Sometime in the 1990’s, I drafted a frequently asked question list for NASA’s IV&V facility. Here’s what I wrote on the meaning of the terms “validation” and “verification”:
- Validation: Are we building the right system?
- Verification: Are we building the system right?
In other words, validation is concerned with checking that the system will meet the customer’s actual needs, while verification is concerned with whether the system is well-engineered, error-free, and so on. Verification will help to determine whether the software is of high quality, but it will not ensure that the system is useful.
The distinction between the two terms is largely to do with the role of specifications. Validation is the process of checking whether the specification captures the customer’s needs, while verification is the process of checking that the software meets the specification.
Verification includes all the activities associated with the producing high quality software: testing, inspection, design analysis, specification analysis, and so on. It is a relatively objective process, in that if the various products and documents are expressed precisely enough, no subjective judgements should be needed in order to verify software.

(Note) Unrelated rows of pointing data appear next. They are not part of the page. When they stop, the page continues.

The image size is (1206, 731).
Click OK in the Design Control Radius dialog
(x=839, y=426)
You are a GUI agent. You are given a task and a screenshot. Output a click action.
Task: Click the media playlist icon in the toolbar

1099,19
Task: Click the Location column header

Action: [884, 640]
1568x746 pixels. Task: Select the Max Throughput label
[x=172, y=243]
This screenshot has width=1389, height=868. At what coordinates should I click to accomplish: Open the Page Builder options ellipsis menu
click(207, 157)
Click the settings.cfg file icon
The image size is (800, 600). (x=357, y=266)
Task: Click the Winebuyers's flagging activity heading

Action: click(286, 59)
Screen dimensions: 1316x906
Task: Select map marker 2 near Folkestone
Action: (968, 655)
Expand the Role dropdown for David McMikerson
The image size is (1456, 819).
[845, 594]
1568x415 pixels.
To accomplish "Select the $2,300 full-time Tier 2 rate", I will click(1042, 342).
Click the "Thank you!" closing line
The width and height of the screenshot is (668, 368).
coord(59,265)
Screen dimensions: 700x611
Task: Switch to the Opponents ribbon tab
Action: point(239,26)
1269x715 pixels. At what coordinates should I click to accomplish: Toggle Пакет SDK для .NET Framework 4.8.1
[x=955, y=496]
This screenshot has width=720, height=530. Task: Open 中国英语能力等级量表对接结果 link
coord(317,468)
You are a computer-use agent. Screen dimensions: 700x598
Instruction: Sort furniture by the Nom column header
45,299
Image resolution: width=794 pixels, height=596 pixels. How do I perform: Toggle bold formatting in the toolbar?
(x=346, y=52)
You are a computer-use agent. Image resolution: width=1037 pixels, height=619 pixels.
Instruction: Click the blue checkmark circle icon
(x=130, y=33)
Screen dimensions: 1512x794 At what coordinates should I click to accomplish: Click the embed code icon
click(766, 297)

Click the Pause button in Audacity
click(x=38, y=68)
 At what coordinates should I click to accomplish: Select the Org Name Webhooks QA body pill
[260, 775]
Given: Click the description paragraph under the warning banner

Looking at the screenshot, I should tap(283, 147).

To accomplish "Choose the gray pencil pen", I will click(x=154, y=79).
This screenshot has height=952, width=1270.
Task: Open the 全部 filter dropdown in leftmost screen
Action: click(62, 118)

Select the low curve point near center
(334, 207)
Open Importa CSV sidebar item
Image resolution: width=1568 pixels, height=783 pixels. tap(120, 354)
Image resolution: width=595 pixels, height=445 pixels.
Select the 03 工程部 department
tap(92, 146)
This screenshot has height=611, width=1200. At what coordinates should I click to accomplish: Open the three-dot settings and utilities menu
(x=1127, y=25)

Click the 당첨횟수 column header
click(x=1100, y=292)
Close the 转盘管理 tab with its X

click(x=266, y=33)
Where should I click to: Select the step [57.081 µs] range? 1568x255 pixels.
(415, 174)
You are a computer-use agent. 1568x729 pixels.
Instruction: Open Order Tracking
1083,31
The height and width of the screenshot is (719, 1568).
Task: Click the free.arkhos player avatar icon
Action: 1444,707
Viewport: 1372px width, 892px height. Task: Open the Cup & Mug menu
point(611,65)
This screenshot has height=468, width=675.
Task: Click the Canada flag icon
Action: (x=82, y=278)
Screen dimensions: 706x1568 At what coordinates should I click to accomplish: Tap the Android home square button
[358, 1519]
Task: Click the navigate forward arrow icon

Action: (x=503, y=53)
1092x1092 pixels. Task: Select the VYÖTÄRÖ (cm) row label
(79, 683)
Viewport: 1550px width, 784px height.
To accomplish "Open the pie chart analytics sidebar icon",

In contrast, validation is an extremely subjective process. It involves making subjective assessments of how well the (proposed) system addresses a real-world need. Validation includes activities such as requirements modelling, prototyping and user evaluation.
In a traditional phased software lifecycle, verification is often taken to mean checking that the products of each phase satisfy the requirements of the previous phase. Validation is relegated to just the begining and ending of the project: requirements analysis and acceptance testing. This view is common in many software engineering textbooks, and is misguided. It assumes that the customer’s requirements can be captured completely at the start of a project, and that those requirements will not change while the software is being developed. In practice, the requirements change throughout a project, partly in reaction to the project itself: the development of new software makes new things possible. Therefore both validation and verification are needed throughout the lifecycle.
Finally, V&V is now regarded as a coherent discipline: ”Software V&V is a systems engineering discipline which evaluates the software in a systems context, relative to all system elements of hardware, users, and other software”. (from Software Verification and Validation: Its Role in Computer Assurance and Its Relationship with Software Project Management Standards, by Dolores R. Wallace and Roger U. Fujii, NIST Special Publication 500-165)
Having thus carefully distinguished the two terms, my advice to V&V practitioners was then to forget about the distinction, and think instead about V&V as a toolbox, which provides a wide range of tools for asking different kinds of questions about software. And to master the use of each tool and figure out when and how to use it. Here’s one of my attempts to visualize the space of tools in the toolbox:
For climate models, the definitions that focus on specifications don’t make much sense, because there are no detailed specifications of climate models (nor can there be – they’re built by iterative refinement like agile software development). But no matter – the toolbox approach still works; it just means some of the tools are applied a little differently. An appropriate toolbox for climate modeling looks a little different from my picture above, because some of these tools are more appropriate for real-time control systems, applications software, etc, and there are some missing from the above picture that are particular for simulation software. I’ll draw a better picture when I’ve finished analyzing the data from my field studies of practices used at climate labs.
Many different V&V tools are already in use at most climate modelling labs, but there is room for adding more tools to the toolbox, and for sharpening the existing tools (what and how are the subjects of my current research). But the question of how best to do this must proceed from a detailed analysis of current practices and how effective they are. There seem to be plenty of people wandering into this space, claiming that the models are insufficiently verified, validated, or both. And such people like to pontificate about what climate modelers ought to do differently. But anyone who pontificates in this way, but is unable to give a detailed account of which V&V techniques climate modellers currently use, is just blowing smoke. If you don’t know what’s in the toolbox already, then you can’t really make constructive comments about what’s missing.